Из кадра с побелкой рождаются столь любимые Пудовкиным взрывы, чёрные ли на белом, белые ли на чёрном — неважно. Они могут быть достаточно продолжительными или действующими мгновенной перебивкой, как в бунте Баира, их сочетание может превратиться в бессюжетное монтажное зрелище, как в венчающем пудовкинские двадцатые «Простом случае». В фильмах трилогии эти и другие цветовые контрасты неизбежно выпадают на переломные, кульминационные, пиковые моменты драматургии, и опять это определение становится слишком общим по отношению к виртуозному синтаксису режиссёра. Пудовкин в такого рода контрастах не склонен к морализаторству: в «Конце Санкт-Петербурга» белый и чёрный дым поля битвы, через который просвечивает солнце, не больше говорят нам о моральности и аморальности русских и немецких солдат, чем белый и чёрный рукав в опыте с морфием из «Механики»; это дымы разного цвета, но сквозь них светит одно и то же солнце. Белый и чёрный паровозные дымы тыла даже, пожалуй, не выражают конкретных понятий, они откликаются на ту точку сюжета войны, в которой солдаты обеих сражающихся сторон осознают гибельность и бесперспективность её продолжения.

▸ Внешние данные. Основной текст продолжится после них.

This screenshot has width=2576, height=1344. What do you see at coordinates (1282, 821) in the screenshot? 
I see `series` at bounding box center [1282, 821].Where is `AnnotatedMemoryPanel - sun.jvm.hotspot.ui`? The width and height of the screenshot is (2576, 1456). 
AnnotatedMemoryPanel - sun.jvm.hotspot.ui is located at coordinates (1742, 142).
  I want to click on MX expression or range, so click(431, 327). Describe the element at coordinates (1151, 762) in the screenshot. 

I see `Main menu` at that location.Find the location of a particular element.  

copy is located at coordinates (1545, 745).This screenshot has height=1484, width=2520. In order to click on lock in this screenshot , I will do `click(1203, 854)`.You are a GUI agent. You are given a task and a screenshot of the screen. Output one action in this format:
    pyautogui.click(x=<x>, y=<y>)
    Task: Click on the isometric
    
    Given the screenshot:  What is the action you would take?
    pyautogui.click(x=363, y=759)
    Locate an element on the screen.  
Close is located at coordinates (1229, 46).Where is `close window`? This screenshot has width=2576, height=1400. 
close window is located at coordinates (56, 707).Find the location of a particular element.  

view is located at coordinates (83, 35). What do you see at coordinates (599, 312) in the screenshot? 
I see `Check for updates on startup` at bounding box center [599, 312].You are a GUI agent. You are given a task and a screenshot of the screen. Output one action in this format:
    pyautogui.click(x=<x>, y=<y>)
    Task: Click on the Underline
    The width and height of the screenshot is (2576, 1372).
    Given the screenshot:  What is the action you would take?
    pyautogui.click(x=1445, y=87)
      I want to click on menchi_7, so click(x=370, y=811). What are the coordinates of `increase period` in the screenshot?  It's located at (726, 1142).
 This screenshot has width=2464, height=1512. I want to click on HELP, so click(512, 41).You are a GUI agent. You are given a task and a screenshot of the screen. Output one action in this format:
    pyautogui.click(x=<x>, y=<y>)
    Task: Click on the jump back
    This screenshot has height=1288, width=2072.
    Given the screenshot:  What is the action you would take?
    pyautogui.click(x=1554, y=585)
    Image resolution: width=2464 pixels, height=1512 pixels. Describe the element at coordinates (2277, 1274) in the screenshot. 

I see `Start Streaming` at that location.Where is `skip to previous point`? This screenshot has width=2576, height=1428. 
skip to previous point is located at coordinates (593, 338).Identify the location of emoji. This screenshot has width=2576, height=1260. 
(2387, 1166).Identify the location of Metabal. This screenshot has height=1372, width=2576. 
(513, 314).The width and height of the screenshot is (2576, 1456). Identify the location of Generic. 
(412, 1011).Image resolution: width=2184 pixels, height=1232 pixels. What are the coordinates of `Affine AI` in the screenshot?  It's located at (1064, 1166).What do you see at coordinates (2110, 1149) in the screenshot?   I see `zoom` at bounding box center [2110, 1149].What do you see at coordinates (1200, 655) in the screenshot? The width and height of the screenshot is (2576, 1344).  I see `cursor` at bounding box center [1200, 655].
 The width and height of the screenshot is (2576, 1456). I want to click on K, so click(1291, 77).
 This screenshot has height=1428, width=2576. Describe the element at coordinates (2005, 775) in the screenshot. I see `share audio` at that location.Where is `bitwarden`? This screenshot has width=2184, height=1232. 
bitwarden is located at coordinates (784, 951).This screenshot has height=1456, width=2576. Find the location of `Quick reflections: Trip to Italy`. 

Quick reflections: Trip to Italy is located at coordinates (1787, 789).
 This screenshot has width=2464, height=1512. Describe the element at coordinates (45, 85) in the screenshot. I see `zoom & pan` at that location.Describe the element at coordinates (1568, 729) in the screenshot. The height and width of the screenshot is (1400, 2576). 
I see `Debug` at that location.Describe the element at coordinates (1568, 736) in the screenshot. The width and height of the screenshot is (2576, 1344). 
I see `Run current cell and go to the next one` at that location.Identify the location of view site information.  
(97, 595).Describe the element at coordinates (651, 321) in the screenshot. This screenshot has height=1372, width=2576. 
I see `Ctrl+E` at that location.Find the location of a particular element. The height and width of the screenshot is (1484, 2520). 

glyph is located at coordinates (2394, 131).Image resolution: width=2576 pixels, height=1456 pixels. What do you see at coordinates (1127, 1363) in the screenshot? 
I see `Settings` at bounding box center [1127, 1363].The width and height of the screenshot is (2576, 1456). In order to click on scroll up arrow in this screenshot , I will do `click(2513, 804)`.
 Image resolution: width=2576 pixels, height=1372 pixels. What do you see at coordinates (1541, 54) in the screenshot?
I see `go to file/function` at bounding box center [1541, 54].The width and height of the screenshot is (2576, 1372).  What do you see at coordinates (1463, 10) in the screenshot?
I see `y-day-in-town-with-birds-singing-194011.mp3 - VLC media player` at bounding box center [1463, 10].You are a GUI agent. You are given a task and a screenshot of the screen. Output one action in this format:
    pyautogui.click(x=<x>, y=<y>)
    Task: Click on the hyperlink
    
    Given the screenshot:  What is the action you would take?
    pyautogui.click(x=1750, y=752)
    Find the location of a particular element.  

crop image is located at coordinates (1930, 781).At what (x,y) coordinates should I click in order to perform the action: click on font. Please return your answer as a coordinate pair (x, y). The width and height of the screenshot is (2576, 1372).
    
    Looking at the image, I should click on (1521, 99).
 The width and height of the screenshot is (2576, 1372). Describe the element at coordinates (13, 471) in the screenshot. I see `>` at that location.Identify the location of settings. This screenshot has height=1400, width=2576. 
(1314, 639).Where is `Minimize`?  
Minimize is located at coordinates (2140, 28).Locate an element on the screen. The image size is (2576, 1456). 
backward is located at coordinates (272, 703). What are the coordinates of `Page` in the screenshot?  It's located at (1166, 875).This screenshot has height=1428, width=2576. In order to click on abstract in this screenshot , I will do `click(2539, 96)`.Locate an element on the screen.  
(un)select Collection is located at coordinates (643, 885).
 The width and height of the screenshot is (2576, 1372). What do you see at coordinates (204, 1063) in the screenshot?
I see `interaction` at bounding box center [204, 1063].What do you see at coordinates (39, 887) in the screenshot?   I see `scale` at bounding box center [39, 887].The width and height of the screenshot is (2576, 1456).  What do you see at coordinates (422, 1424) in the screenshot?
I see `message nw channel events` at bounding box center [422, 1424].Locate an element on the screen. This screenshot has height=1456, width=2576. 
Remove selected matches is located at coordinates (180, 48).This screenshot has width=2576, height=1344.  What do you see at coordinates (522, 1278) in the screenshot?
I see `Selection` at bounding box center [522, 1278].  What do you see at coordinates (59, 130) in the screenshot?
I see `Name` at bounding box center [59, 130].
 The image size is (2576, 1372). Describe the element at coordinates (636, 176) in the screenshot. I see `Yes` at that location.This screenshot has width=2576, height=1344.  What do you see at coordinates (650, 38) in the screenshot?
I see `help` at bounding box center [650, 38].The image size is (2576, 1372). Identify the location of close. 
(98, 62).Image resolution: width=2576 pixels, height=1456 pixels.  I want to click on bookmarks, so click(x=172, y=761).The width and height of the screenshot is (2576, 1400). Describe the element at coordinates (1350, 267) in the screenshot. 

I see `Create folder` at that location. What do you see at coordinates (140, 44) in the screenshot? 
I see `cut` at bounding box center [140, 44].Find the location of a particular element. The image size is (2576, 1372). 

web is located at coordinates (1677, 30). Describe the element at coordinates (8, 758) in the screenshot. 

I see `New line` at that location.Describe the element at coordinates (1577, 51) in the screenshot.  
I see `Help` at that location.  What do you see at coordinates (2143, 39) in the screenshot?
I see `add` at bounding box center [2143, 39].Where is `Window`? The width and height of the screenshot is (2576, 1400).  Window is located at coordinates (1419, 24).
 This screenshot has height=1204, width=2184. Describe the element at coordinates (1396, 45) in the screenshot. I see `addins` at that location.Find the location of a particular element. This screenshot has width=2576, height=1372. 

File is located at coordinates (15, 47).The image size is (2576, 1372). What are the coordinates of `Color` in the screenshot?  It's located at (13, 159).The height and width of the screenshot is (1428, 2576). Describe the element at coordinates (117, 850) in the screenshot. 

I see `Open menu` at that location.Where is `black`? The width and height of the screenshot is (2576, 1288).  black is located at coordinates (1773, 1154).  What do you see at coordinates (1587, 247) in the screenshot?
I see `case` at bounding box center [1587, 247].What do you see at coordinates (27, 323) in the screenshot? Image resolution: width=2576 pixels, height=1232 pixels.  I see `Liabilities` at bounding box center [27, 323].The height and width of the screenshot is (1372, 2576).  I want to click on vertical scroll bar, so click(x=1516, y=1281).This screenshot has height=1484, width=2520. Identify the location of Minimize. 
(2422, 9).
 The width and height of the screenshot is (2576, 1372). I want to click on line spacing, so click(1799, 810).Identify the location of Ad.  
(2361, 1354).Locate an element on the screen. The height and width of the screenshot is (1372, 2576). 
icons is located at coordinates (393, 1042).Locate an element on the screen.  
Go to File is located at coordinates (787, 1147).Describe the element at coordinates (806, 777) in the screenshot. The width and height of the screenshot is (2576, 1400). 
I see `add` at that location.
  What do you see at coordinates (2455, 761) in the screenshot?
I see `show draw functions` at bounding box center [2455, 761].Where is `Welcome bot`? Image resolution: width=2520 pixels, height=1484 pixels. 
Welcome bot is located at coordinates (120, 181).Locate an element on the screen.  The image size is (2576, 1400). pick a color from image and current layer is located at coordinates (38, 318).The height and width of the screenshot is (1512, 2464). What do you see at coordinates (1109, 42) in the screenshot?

Совершенно отдельным в зрелом творчестве Пудовкина становится вопрос расфокуса. Это — как и различные способы стилизации изображения, памятуя ещё о «стилевой» рефлексии «Механики», — вообще едва ли не самая малоизученная и интересная проблема. Что такое расфокус, туманящий взгляд, у Пудовкина с его пренебрежением к психологической среде? Ведь несмотря на то, что актёров в его фильмах не назовёшь «натурщиками» в кулешовском смысле этого определения, несмотря на то, что в его картинах снимаются видные театральные артисты Николай Баталов и Вера Барановская, смена актёрских состояний осуществляется в его фильмах не в рамках одного плана, а через монтаж. Актёрская игра в этих планах должна быть внятной, наглядной, поэтому Пудовкину нужен психологический театр Станиславского. Тем не менее эмоция не должна быть пережита, она должна быть точно взята и наглядно дана, выведена на экран, как слюна через фистулу. Где здесь место расфокусу?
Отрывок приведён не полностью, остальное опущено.